Technical performance is a combination of balance, transparency, realistic timbre, high resolution and texture across all frequencies, and FR smoothness. Those traits are all inter-connected of course.
I'll give you a nickel if you can coherently define any of those without using the word in the definition or any of the other words on that list (or copy/pasting from somewhere). Not to mention that none of this actually answers my original question (to quantify and qualify "technical performance" and make a solid case for why $1000+ is a performance category beyond "cost a lot"). Thus far you've handed me six new phrases to define one; am I going to get 36 in your next reply?
If I'm to infer (quite a lot) from your post, basically what you want is a headphone with a flat (or nearly flat) magnitude response, good (if not perfect) phase coherence, a clean IR/CSD showing, and minimal distortion across that - yes? If so, then we're just left debating "how good" and "is it noticeable" - which is going to result in variable answers. You'll also notice that radiation has been pushed aside (which you'll notice when you sit down to listen, even if you don't see it on the FR or IR). But just based on that, there are plenty of ~$100 headphones that get close enough to that burden (no, not accurate enough for a shot to the moon, but close enough). Finally, the remaining wrench I'll throw it is that just because you want those things, doesn't mean everyone else does or that those things will produce the best overall experience for everyone. So now we're back at page 1 - what is technical performance? And how do you define it?
Certainly looks like a sore thumb stuck out from an otherwise fantastically neutral and clean CSD, doesn't it?
No, not really. You're talking about a fairly wide and smooth bump that decays within 1ms. Sure, most FR shots will show a slight rise around 2k, but it's fairly gradual and it doesn't really "peak" against the rest of the FR. It's nothing nasty. They sound pretty clear throughout, but everything is distant or over-wide, simply because of their soundstaging. If they could image both close and far (and not just far) they'd be much improved, but something tells me that's like washing for a unicorn ridden by a warrior princess that poops out bacon cheeseburgers. It's not gonna happen.

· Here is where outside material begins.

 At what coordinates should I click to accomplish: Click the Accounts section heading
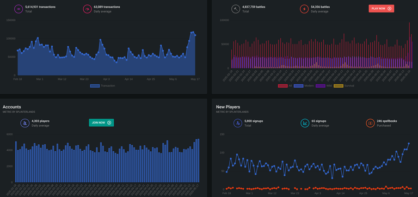point(12,107)
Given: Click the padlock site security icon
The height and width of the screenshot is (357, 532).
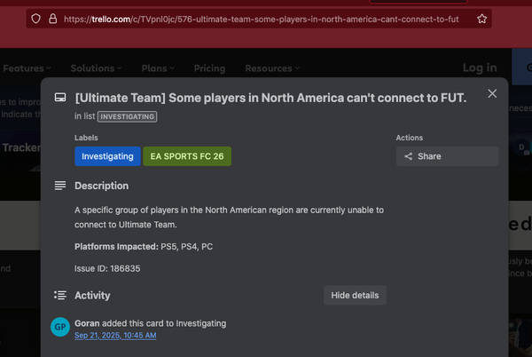Looking at the screenshot, I should pos(52,18).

Here's some more shots of the same headphone -
Still not seeing any terrible mutant-ness, even if they all disagree with one another. Based on my impression of the K701, the GE graph is the one I'd agree with - they have "odd" but inoffensive treble. As far as why we have three different shots of the same headphone (and GE's K702 graph disagrees further, despite the FR/IR looking pretty much consistent) - I have no good explanation. Terrible manufacturing tolerances would be an easy answer, but you'd expect to see a lot of "my 70x just broke!" threads if they were really that bad off.
But as I said - FR (and IR) is one piece, not the entire pie. Missing the forest for the trees and all that.

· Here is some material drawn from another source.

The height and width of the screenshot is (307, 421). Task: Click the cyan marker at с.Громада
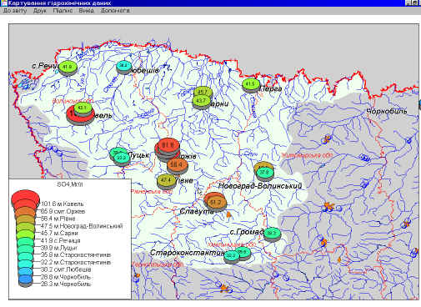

While I was writing this out, it looks like you edited your post, with this (or it didn't "grab" when I hit quote, one or the other

):
Jerg said:
As for quantifying technical performance, sure there isn't an objective scale to rely on. The next best thing though is to look for specific performance traits (listed above) analytically and compare and contrast the headphones against benchmark headphones one is familiar with. For instance, I am quite familiar with how HE400 and HE500 sound, and am familiar with their strengths and shortcomings, from that I could evaluate how well other headphones perform for my own internal scale. If something sounds good, it will sound good for a majority of people familiar with higher end cans who recognize what to listen for when they audition anything. (Of course there is still other variables like upstream setups / actual music tested, but this is a good starting point)
Now while I'm absolutely fine dismissing everything you've said after that opening line (because, if I'm understanding you right, you've basically just said you (nor anyone else) can really answer that question) - I'll read on!
The remainder of your post is basically describing a subjective and qualitative approach, which is what I've more or less been getting at. Where I'm going to disagree is where you want to circle back and try to quantify or normalize your observations - ignoring the methodological flaws, it's just a lot of effort beyond saying "this sounds good to me" or "this does not sound good to me" and leaving it at that (or, if you're a geek, figuring out how to better explain WHY). Why do we care what "the majority of people" (and I'm sorry but the way you hedged that in there, you might as well have written "the elect") will think or feel? Who seriously gives a hoot?
As normal, no ill-will or offense is intended in my posts.
That bump is what made me hate the K701, seriously. It was shouty.
And this is where I want to come back to "terrible manufacturing tolerances" as an answer, because when I see people saying the K701 are "shouty" or "brittle" or "over-hot" I feel like I'm taking crazy pills. But I suspect you wouldn't be saying it if you weren't hearing it.